-rw-r--r-- 18670 lib25519-20241004/doc/people.md raw
lib25519 draws on many previous implementations listed below, plus new
speedups from Kaushik Nath and new infrastructure work and factoring
from Daniel J. Bernstein.
Nath's work on this project was
[initially funded](https://nlnet.nl/project/lib25519)
through the
[Internet Hardening Fund](https://nlnet.nl/internethardening),
a fund established by
[NLnet](https://nlnet.nl/)
with financial support from the
[Netherlands Ministry of Economic Affairs and Climate Policy](https://www.rijksoverheid.nl/ministeries/ministerie-van-economische-zaken-en-klimaat),
and received
[further funding](https://nlnet.nl/project/lib25519-ARM/)
through the
[NGI0 Entrust Fund](https://nlnet.nl/entrust),
another fund from NLnet established with financial support
from the European Commission's
[Next Generation Internet](https://ngi.eu) program.

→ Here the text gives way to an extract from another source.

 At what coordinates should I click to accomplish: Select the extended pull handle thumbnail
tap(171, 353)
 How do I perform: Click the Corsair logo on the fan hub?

Some code was originally copied from public-domain code in the SUPERCOP
benchmarking framework. See <https://bench.cr.yp.to/supercop.html>
for SUPERCOP releases. The following small changes from code available
in SUPERCOP are made in lib25519 without further comment:
* Returning `void` rather than `int` for functions that never fail in
lib25519.
* Message lengths `long long` rather than `unsigned long long`.
* Defining various constants in `.c` files (to simplify PIC handling)
instead of `.S` files.
* Moving some C files to `shared-*.c` (which in lib25519 means that
these files are compiled by only one compiler).
* Using `CRYPTO_SHARED_NAMESPACE` rather than `CRYPTO_NAMESPACE` for
symbols defined in `*.S` and `shared-*.c`.
* Adding various `linker define` and `linker use` lines.
Larger changes from code in SUPERCOP, such as new code divisions across
lib25519 primitives, are indicated below.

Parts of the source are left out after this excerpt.